Хороший день. И дышится так легко – ни разу в груди не кольнуло. Он вышел на Невский. Ярмарка лиц, жаждущих богатства, чинов, новых знакомств, развлечений. А вон цыгане пристают к почтенным прохожим. Если в городе появились цыгане – о, значит, погода действительно превосходна. Приглядевшись повнимательней, он облегчённо заметил, что цыгане лезут погадать лишь к тем, кто победнее одет либо непразднично смотрит… и всё ж, и всё ж… он всегда внутренне боялся, а если откровенно, то и чурался этой бесцеремонной нации.

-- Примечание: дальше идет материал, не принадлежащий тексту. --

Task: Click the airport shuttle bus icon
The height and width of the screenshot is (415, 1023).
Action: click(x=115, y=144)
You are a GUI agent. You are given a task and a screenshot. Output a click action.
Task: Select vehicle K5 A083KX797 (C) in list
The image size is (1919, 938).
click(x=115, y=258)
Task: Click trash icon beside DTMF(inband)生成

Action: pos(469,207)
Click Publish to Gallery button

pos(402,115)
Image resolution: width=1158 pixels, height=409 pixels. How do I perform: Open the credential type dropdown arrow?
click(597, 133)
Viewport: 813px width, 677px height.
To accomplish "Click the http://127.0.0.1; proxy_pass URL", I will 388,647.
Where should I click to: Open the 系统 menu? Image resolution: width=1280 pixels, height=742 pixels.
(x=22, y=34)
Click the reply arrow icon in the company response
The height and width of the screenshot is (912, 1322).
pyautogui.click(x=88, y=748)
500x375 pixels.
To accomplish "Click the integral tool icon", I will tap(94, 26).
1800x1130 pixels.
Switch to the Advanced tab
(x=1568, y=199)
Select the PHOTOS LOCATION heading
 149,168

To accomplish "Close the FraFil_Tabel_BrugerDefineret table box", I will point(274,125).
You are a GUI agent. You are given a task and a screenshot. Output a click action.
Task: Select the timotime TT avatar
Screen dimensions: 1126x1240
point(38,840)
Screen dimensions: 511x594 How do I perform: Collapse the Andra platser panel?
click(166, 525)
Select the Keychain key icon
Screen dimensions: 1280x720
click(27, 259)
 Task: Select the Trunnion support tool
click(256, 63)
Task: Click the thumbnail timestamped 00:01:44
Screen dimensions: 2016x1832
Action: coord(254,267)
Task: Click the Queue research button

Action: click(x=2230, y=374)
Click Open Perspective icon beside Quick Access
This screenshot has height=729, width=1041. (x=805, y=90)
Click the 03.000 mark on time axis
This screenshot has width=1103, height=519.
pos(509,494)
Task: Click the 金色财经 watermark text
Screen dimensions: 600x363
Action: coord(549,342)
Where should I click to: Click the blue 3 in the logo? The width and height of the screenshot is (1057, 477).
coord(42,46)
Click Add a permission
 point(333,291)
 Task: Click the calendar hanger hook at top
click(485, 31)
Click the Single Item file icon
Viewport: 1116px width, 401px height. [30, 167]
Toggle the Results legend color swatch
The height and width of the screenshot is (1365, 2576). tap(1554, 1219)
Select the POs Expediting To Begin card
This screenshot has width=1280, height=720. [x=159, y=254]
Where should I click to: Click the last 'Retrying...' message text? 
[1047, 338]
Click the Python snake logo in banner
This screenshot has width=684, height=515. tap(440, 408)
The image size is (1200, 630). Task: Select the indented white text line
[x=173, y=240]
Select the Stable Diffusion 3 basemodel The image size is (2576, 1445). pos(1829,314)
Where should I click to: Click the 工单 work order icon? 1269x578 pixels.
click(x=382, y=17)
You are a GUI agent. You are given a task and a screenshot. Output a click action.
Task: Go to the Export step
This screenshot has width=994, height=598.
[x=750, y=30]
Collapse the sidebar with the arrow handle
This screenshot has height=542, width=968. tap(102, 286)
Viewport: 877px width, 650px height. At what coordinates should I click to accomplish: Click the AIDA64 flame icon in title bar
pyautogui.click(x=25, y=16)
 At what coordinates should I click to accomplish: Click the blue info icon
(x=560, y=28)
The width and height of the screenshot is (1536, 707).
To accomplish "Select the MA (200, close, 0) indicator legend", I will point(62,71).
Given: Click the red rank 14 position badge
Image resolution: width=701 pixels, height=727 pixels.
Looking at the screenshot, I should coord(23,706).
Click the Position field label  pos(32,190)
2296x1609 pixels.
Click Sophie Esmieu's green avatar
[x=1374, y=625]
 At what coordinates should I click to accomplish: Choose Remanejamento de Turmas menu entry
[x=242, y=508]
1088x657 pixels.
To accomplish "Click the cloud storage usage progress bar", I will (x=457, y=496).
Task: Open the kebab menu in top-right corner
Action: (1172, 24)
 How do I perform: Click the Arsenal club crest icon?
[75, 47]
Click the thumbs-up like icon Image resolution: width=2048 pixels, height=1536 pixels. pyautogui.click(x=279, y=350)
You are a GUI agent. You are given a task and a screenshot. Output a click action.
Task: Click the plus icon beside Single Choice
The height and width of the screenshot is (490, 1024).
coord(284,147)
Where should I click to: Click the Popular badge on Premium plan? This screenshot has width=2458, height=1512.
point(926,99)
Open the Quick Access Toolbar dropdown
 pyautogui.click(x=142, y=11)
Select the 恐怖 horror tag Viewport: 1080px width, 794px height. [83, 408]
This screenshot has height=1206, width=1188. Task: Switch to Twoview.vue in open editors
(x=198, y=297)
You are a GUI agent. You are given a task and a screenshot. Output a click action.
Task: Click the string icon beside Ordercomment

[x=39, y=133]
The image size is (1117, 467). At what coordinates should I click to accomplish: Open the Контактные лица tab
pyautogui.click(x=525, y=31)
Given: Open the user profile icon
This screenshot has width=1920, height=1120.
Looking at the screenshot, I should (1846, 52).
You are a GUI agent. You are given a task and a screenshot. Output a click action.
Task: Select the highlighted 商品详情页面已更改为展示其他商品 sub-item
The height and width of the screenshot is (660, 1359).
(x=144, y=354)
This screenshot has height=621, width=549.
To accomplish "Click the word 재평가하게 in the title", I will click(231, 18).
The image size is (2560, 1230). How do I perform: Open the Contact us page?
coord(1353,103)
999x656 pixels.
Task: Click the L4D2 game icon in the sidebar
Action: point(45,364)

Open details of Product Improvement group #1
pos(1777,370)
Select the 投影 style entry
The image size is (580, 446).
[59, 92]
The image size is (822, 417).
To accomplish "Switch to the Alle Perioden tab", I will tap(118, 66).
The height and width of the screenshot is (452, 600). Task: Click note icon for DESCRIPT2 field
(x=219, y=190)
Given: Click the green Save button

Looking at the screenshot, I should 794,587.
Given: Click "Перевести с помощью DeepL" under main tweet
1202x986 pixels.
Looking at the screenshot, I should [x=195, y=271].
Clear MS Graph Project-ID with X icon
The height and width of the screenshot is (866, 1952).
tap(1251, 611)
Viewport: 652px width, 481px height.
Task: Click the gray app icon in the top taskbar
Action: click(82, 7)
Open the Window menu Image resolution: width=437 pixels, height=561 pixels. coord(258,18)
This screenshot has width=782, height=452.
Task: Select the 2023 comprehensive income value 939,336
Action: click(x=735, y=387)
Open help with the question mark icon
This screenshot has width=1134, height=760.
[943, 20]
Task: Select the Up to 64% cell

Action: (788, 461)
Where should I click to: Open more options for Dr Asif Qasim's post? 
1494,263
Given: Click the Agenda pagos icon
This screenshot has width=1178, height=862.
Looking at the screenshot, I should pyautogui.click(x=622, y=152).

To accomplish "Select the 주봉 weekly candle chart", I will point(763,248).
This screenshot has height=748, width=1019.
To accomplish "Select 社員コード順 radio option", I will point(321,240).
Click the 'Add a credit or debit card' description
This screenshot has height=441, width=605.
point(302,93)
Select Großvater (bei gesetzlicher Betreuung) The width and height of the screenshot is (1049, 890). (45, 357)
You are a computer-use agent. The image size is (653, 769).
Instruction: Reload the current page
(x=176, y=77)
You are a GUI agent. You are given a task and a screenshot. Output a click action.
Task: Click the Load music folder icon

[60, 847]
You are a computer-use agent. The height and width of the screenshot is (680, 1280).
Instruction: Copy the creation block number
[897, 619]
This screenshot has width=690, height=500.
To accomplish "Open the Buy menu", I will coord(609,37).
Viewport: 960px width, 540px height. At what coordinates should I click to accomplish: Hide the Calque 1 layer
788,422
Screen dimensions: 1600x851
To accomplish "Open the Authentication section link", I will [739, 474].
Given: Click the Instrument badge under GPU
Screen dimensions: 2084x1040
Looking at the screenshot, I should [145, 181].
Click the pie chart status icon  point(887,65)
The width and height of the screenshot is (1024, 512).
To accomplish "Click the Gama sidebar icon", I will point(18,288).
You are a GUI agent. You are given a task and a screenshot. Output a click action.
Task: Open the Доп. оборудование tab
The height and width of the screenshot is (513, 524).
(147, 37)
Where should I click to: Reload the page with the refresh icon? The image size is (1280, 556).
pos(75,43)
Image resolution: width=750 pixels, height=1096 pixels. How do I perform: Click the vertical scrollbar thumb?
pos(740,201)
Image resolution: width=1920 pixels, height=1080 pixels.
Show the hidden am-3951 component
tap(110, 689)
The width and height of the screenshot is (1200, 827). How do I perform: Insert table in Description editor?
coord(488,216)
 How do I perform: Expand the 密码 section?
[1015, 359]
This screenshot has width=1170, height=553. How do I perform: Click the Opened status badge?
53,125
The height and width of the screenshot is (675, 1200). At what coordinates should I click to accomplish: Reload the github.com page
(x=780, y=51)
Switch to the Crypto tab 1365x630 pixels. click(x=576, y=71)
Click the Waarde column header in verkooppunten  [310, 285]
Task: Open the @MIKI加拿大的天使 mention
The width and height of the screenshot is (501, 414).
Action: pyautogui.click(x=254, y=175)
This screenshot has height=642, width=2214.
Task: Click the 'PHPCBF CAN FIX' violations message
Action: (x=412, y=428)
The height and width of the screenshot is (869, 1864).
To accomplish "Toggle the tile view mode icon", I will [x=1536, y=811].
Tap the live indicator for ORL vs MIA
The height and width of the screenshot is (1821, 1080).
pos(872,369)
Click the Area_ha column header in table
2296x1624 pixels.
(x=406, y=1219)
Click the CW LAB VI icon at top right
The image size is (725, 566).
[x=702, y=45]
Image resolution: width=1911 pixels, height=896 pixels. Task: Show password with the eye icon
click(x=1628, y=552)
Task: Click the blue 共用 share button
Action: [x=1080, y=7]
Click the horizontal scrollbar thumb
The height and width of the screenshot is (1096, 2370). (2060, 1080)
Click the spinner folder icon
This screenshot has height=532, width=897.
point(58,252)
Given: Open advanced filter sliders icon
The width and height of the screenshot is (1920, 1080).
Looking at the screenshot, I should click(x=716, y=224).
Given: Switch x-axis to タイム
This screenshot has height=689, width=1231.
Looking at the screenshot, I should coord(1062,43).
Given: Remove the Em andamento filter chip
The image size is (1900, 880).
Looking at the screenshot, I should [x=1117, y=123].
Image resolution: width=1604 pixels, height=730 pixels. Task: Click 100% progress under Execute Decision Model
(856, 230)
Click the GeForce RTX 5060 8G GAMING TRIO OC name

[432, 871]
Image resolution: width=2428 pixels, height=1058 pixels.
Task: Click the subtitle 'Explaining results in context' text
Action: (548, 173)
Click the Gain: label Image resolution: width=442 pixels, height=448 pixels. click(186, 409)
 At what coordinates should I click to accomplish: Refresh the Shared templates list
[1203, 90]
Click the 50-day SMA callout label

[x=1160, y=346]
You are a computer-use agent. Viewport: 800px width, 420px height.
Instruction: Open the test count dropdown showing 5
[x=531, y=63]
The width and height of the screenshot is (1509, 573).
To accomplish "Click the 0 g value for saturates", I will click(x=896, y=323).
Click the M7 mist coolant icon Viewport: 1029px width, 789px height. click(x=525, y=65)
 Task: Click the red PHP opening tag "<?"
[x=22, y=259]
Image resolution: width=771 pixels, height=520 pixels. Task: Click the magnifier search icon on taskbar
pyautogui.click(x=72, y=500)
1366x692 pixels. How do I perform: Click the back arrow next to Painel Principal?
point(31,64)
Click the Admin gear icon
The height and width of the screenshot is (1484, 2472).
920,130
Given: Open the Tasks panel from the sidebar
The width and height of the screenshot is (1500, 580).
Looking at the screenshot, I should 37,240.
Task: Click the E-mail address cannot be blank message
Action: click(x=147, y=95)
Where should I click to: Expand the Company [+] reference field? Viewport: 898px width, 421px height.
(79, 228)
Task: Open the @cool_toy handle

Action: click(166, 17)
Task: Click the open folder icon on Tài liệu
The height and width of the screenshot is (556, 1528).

– Эй, симпатичный, – схватила-таки его за рукав загорелая разбитная цыганка, в измятом, пахнущем конским потом цветастом русском сарафане, с поддельным ожерельем на короткой и крепкой шее. – Можно тебя о чём-то спросить?
Он растерялся и молча остановился. Любопытство боролось в нём со страхом и брезгливостью. Цыганка была стара, грязна, боса, помертвелые щёки висели на широком её лице ватными клочьями. Самое же страшное: она загородила от него своим дряблым, толстым телом остальной тротуар, как бы оттеснив от иных гуляющих и словно лишив его их защиты. Чёрные, как смола, круглые глаза её смотрели в его лицо нагло, неотрывно, будто околдовывая.
Он не хотел пойти за ней, но неизвестно почему пошёл. Она отвела его в сторону от нарядного и безмятежного людского движения, под окна наглухо закрытого по случаю воскресного дня глянцево-прилизанного департамента, и задержала подле одинокого высыхающего куста, давно пережившего свой век. Он уже немного опомнился и собрался уйти, удивляясь, чего это он свернул сюда, но старая цыганка легонько отталкивала его и не пускала. Потом она быстро затараторила на родном языке, и откуда-то подошла другая цыганка – совсем юная, лет шестнадцати, а то и меньше, опрятно черноволосая, с фаталистически горящими глазами. Он остался наедине с этой молодой, всё порываясь уйти.